The common statement that Artificial Neural Networks are inspired by the neural structure of brains is only partially true.
It is true that Norbert Wiener, Claude Shannon, John von Neuman, and others began the path toward practical AI by developing what they then called the electronic brain. It is also true
- Artificial networks have functions called activations,
- Are wired in many-to-many relationships like biological neurons, and
- Are designed to learn an optimal behavior,
but that is the extent of the similarity. Cells in artificial networks such as MLPs (multilayer perceptrons) or RNN (Recurrent neural networks) are not like cells in brain networks.
The perceptron, the first software stab at arrays of things that activate, was not an array of neurons. It was the application of basic feedback involving gradients, which had been in common use in engineering ever since James Watt's centrifugal governor was mathematically modeled by Gauss. Successive approximation, a principle that had been in use for centuries, was employed to incrementally update an attenuation matrix. The matrix was multiplied by the vector feeding an array of identical activation functions to produce output. That's it.
The projection in a second dimension to a multi-layer topology was made possible by the realization that the Jacobian could be used to produce a corrective signal that, when distributed as negative feedback to the layers appropriately, could tune the attenuation matrix of a sequence of perceptrons and the network as a whole would converge upon satisfactory behavior. In the sequence of perceptrons, each element is called a layer. The feedback mechanism is now called back propagation.
The mathematics used to correct the network is called gradient descent because it is like a dehydrated blind man using the gradient of the terrain to find water, and the issues of doing that are similar too. He might find a local minima (low point) before he finds fresh water and converge on death rather than hydration.
The newer topologies are the additions of already existing convolution work used in digital image restoration, mail sorting, and graphics applications to create the CNN family of topologies and the ingenious use of what is like a chemical equilibrium from first year chemistry to combine optimization criteria creating the GAN family of topologies.
Deep is simply a synonym for numerous in most AI contexts. It sometimes infers complexity in the higher level topology (above the vector-matrix products, the activations, and the convolutions).
Active research is ongoing by those who are aware how different these deep networks are from what neural scientists have discovered decades ago in mammalian brain tissue. And there are more differentiators being discovered today as learning circuitry and neuro-chemistry in the brain is investigated from the genomic perspective.
- Neural plasticity ... change in circuit topology due to dendrite and axiom growth, death, redirection, and other morphing
- Topological complexity ... large number of axioms crisscross without interacting and are deliberately shielded from cross-talk (independent) most likely because it would be disadvantageous to let them connect [note 1]
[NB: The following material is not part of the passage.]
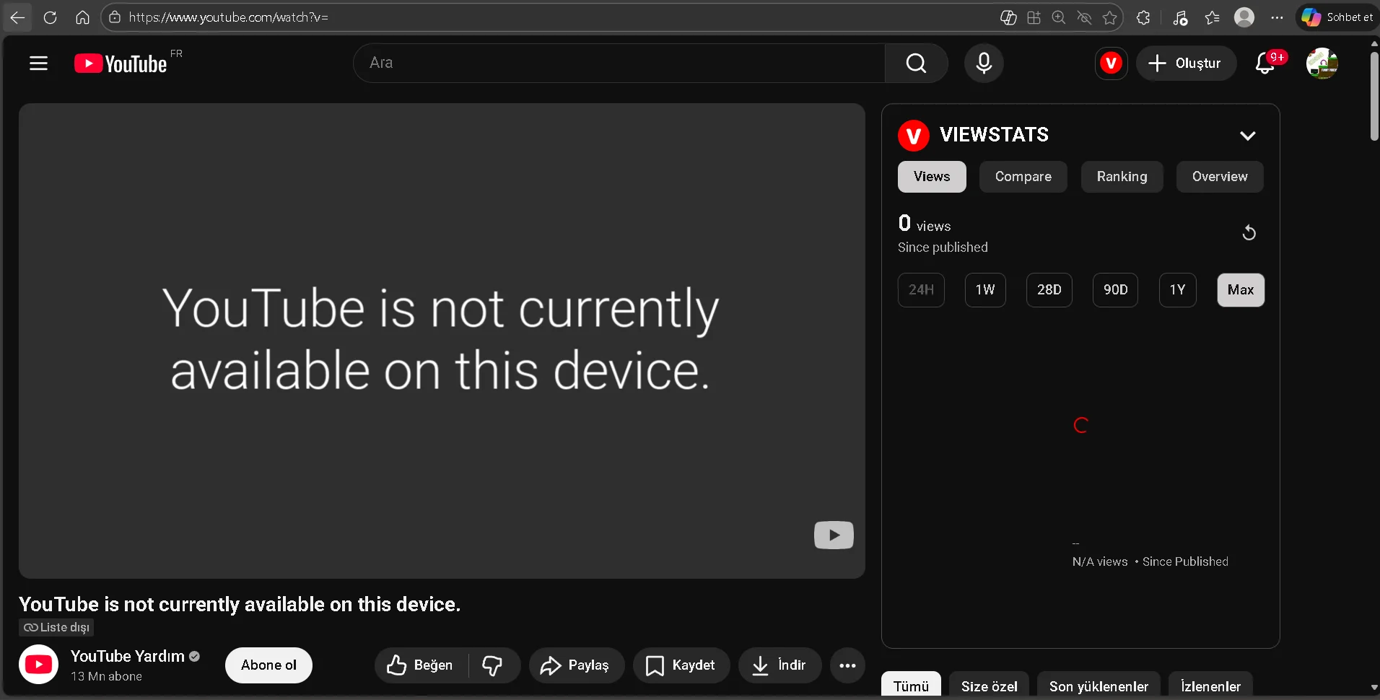Screen dimensions: 1380x700
Task: Open the notifications bell
Action: click(1266, 64)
- Chemical signaling ... mammalian brains have dozens of neuro-transmitter and neuro-regulation compounds that have regional effects on circuitry [note 2]
- Organelles ... living cells have many substructures and it is known that several types have complex relationships with signal transmission in neurons
- Entirely different form of activation ... activations in common artificial neural nets are simply functions with ordinal scalars for both range and domain ... mammalian neurons operate as a function of both amplitude and relative temporal proximity of incoming signals [note 3]
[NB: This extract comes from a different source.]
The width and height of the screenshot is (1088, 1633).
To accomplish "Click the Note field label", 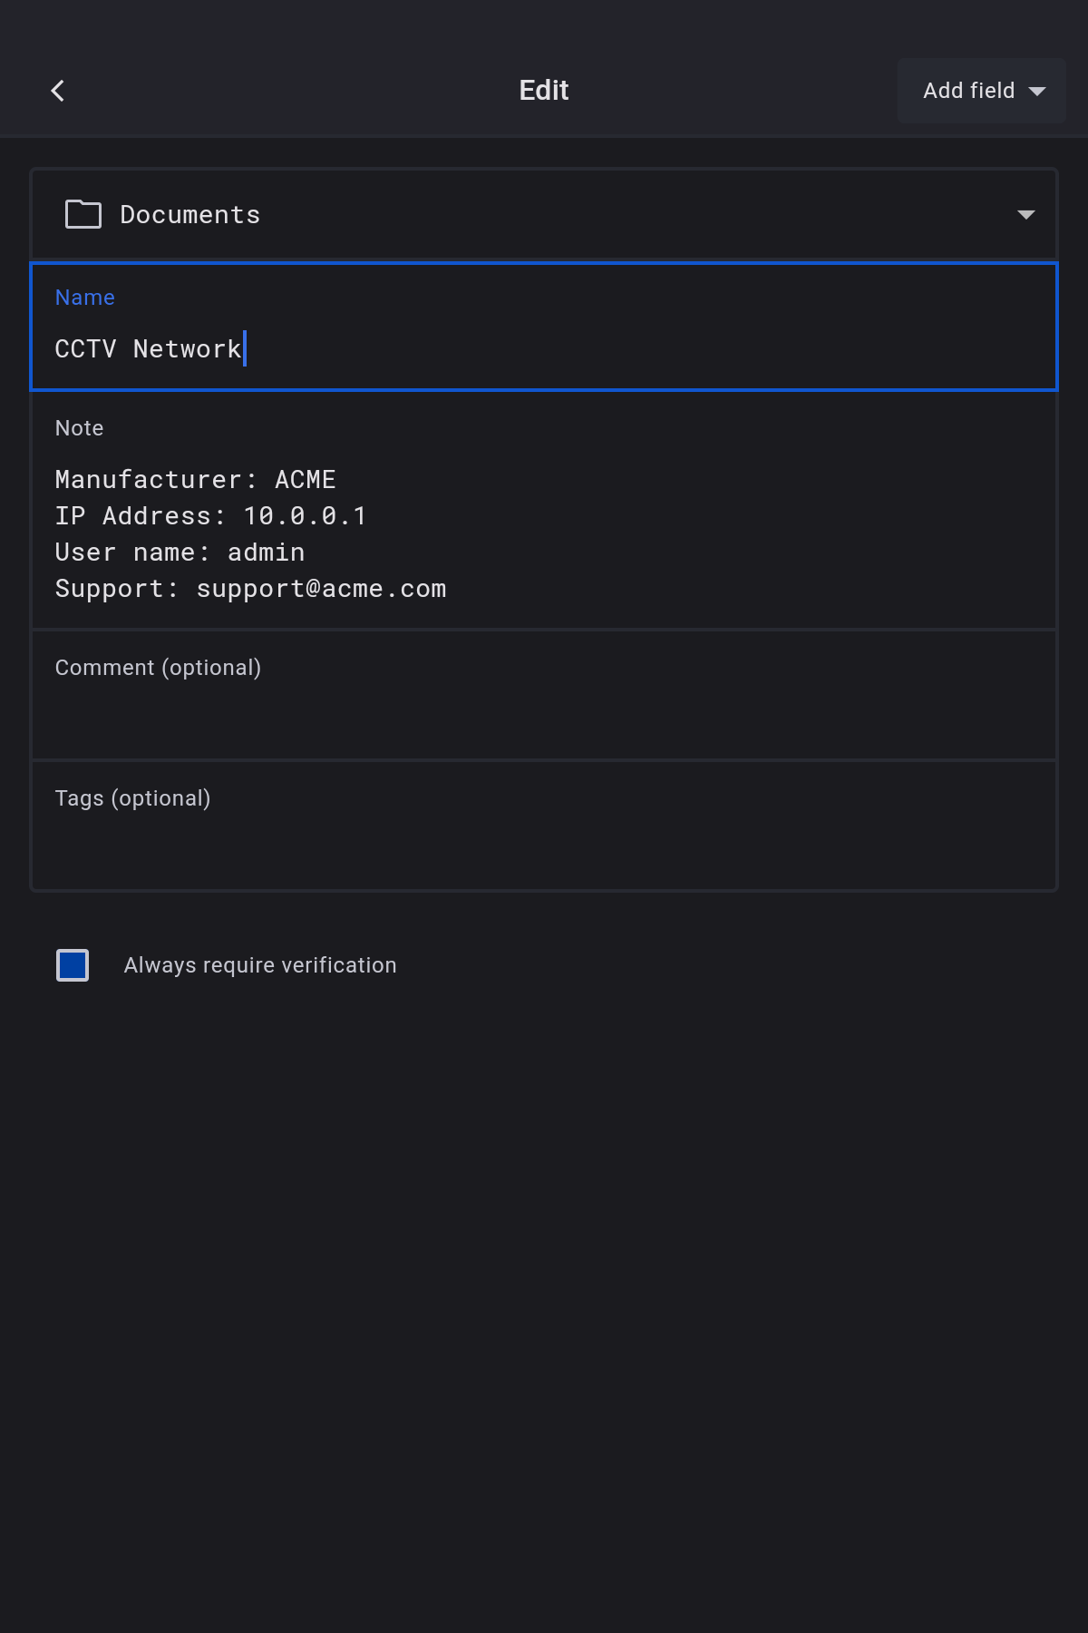I will coord(80,428).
[1] Topology is ironically both a subset of architecture (in the fields of building design, network provisioning, WWW analysis, and semantic networks), yet at the same time topology is, much more than architecture, at the radical center of both AI mathematics and effective actualization in control systems
[2] The role of chemistry may be essential to learning social and reproductive behavior that interrelates with DNA information propagation, linking in complex ways learning at the level of an ecosystem and the brain. Furthermore, long term and short term learning divides the brain's learning into two distinct capabilities too.
[3] The impact of the timing of incoming signals on biological neuron activation is understood to some degree, but it may impact much more than neuron output. It may impact placticity and chemistry too, and the organelles may play a role in that.
Summary
What machine learning libraries do is as much simulating the human brain as Barbie and Ken dolls simulate a real couple.
Nonetheless, remarkable things are arising in the field of deep learning, and it would not surprise me if autonomous vehicles become fully autonomous in our lifetimes. I would not recommend to any students to become a developer either. Computers will probably code much better than humans and orders of magnitude faster, and possibly soon. Some tasks are not of the kind that biology has evolved to do and computers can exceed human capabilities after only a few decades of research, eventually exceeding human performance by several orders of magnitude.